Los libros de cuentos
Willa Cather
Traducción de Olivia de Miguel
Alba
Barcelona, 2006
560 páginas
31,50 euros
La honradez de la memoria
En ocasiones se escucha comentar
a algún lector, cuando pretende elogiar un libro, que se trata de una obra
sincera. Y uno siempre siente la tentación de preguntar en qué ha reconocido la
sinceridad de la obra o, lo que se antoja casi imposible, la sinceridad del
autor. Esta labor, aparentemente más propia de un psicólogo que de un crítico
literario –aunque sea un lector que ejerza provisionalmente como tal-, queda
expuesta a la intuición de quien reciba el mensaje de la obra. De ahí que, por
una motivación profundamente emotiva, uno sienta la tentación de calificar como
sincera la obra de Willa Cather, caracterizada por un sentido de la vida bañado
en la honradez de la memoria, en la fe en las buenas gentes, la misma fe que
hace de sus narraciones buenos relatos no sólo en sentido literario, también en
el reflejo humano.
Recuperada en España en los
últimos años, destacando novelas extraordinarias como Mi Antonia o El canto de la
alondra, no se puede dejar de concebir que tras tantas páginas en las que
se comparte una reivindicación de la vida noble, de la bonhomía sencilla y sin
engranajes ni aristas, no exista una escritora sincera, sobre todo debido a que
no aturde con sentimentalismos, ni con reflexiones morales, ni con posturas
maniqueas, sino que centra su discurso en la creación de personajes profundos,
cargadísimos de vida y de motivos para vivir, incluso cuando los caracteriza a
través de la suciedad de la envidia, como en el cuento El funeral del escultor. Baste como ejemplo la fluidez (esta sí que
digna de envidia) con que se desarrollan los diálogos. O también las imágenes
sencillas, pero demoledoras, que presenta sin estridencias, suavemente –“Los
pétalos se derramaban sobre el ennegrecido y escarchado pavimento mientras
avanzaba cuidadosamente. Seguirían allí mañana por la mañana y los niños de
aquellas casas se preguntarían si había habido un funeral”-, o la naturalidad
con que nos dicta que la muerte no es nada más que otro trance de la vida: “las
inquietantes visiones se fundieron en negro, y Paul se acostumbró de nuevo al
inmenso designio de las cosas”.
Este libro de cuentos, que
configura junto a la recopilación de la obra de Flannery O’Connor (Lumen) y los
cuentos completos de Herman Melville (Alba) una estupenda trilogía de clásicos
norteamericanos que nadie debería perderse, nos transporta nuevamente al mundo
de Cather, donde la presencia de los inmigrantes que fueron construyendo
Estados Unidos al tiempo que se despedían de sus orígenes, en una lucha
interior rumiada desde la conciencia, un tanto crepuscular pero sin rencores
nostálgicos, da pie a los encuentros de la gente, que serán los orígenes de las
tramas, muy tenues, que trenzan los relatos. En lugar de argumentos que nos
atrapen, Cather elige presentar el paso del tiempo y cómo este ha ido labrando
los interiores de las personas. Para ello recurre al desagravio de la memoria.
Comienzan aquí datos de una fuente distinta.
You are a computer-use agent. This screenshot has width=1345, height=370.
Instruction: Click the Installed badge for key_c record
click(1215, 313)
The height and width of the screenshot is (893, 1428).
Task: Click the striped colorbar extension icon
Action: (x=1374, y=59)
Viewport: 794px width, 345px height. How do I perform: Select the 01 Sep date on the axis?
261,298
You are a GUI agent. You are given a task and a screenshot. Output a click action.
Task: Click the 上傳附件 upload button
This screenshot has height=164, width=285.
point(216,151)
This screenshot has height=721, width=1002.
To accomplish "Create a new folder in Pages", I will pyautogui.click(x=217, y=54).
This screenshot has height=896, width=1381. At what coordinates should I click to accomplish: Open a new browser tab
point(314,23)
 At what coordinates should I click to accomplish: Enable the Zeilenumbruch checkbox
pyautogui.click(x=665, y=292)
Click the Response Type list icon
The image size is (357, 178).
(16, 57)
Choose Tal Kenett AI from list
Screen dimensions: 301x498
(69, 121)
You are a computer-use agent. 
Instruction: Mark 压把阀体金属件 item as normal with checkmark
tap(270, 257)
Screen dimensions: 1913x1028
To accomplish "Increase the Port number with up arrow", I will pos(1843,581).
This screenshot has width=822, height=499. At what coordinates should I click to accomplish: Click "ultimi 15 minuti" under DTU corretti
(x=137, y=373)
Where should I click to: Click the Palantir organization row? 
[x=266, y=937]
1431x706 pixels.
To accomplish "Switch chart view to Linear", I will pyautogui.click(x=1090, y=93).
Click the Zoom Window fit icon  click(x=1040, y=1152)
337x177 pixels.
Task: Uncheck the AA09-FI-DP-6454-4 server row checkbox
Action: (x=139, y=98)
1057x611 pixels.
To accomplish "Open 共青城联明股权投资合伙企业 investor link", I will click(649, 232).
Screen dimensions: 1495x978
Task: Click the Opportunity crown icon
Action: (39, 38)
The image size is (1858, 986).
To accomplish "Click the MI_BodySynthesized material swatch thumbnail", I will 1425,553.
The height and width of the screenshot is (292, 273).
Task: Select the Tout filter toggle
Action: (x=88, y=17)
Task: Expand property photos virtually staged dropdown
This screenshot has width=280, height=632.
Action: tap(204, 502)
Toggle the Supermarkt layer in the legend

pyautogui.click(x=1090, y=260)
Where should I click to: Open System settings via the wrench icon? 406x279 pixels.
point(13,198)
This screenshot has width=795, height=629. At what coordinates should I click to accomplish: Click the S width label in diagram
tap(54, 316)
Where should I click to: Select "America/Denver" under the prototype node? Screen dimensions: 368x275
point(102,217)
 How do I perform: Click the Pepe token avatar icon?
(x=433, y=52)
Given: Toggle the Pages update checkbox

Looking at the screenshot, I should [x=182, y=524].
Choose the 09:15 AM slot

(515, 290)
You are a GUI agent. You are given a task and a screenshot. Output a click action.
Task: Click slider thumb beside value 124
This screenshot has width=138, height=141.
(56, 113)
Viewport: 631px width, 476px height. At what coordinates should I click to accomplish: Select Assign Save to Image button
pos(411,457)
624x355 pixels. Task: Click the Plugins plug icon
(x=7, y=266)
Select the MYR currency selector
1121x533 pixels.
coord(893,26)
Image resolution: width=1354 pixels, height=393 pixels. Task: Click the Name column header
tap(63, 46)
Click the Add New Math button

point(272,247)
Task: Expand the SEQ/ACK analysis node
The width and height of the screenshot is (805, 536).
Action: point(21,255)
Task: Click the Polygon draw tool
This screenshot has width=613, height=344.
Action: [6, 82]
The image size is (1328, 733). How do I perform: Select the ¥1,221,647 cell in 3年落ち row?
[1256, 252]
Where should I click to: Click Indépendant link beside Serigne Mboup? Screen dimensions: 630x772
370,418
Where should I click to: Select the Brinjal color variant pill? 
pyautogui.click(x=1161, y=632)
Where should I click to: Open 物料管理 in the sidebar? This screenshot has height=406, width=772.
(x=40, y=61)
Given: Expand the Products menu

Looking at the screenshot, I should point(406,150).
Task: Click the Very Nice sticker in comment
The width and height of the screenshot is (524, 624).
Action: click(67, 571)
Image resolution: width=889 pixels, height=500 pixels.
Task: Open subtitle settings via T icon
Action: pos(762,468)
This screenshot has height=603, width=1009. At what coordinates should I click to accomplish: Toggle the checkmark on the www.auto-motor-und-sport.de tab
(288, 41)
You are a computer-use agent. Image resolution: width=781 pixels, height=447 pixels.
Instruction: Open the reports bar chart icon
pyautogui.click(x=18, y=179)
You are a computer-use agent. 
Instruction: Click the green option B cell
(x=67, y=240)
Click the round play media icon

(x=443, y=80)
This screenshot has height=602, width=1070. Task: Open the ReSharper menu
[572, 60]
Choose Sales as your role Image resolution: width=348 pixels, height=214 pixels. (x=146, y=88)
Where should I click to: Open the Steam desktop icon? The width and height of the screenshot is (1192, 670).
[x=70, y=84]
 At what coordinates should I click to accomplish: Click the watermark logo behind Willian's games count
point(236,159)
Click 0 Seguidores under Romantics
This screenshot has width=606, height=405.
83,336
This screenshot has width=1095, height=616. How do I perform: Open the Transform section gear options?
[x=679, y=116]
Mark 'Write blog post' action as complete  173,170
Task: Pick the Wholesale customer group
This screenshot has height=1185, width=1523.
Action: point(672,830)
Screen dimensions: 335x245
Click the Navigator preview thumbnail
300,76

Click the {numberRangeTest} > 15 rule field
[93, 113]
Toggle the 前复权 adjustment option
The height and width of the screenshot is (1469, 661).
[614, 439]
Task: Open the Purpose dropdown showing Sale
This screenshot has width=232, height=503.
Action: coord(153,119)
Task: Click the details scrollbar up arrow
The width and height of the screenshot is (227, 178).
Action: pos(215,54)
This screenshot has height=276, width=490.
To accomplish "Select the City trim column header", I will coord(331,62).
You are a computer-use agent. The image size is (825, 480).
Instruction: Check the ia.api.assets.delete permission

Tal vez, en este aspecto el libro más contundente sea el tercero, Oscuros destinos, compuesto por tres
novelas breves cuyo nexo es la desaparición de alguien que se hizo querer. El
mero hecho de inventarse estas historias supuestamente vividas en una infancia
semejante a la que debió vivir Cather, nos habla de alguien que considera que
la muerte no es rival de la memoria, es decir, de la vida. Maravilloso, a mi
juicio, por su valor sereno y un intenso dramatismo relajado, es el relato Dos amigos, pese a lo previsible de su
desarrollo, o quizás gracias a la relajación que dicha cualidad de previsible
permite. Aquí ya nos encontramos frente a una escritora madura, que ha superado
esas dudas planteadas en los dos libros anteriores en las que los encuentros
entre gente del campo o de la ciudad frente a artistas o figurantes de
artistas, nos plantean dudas acerca de la condición humana, sobre las múltiples
formas del exilio, incluido el exilio interior. Y todo sin desistir de agradar.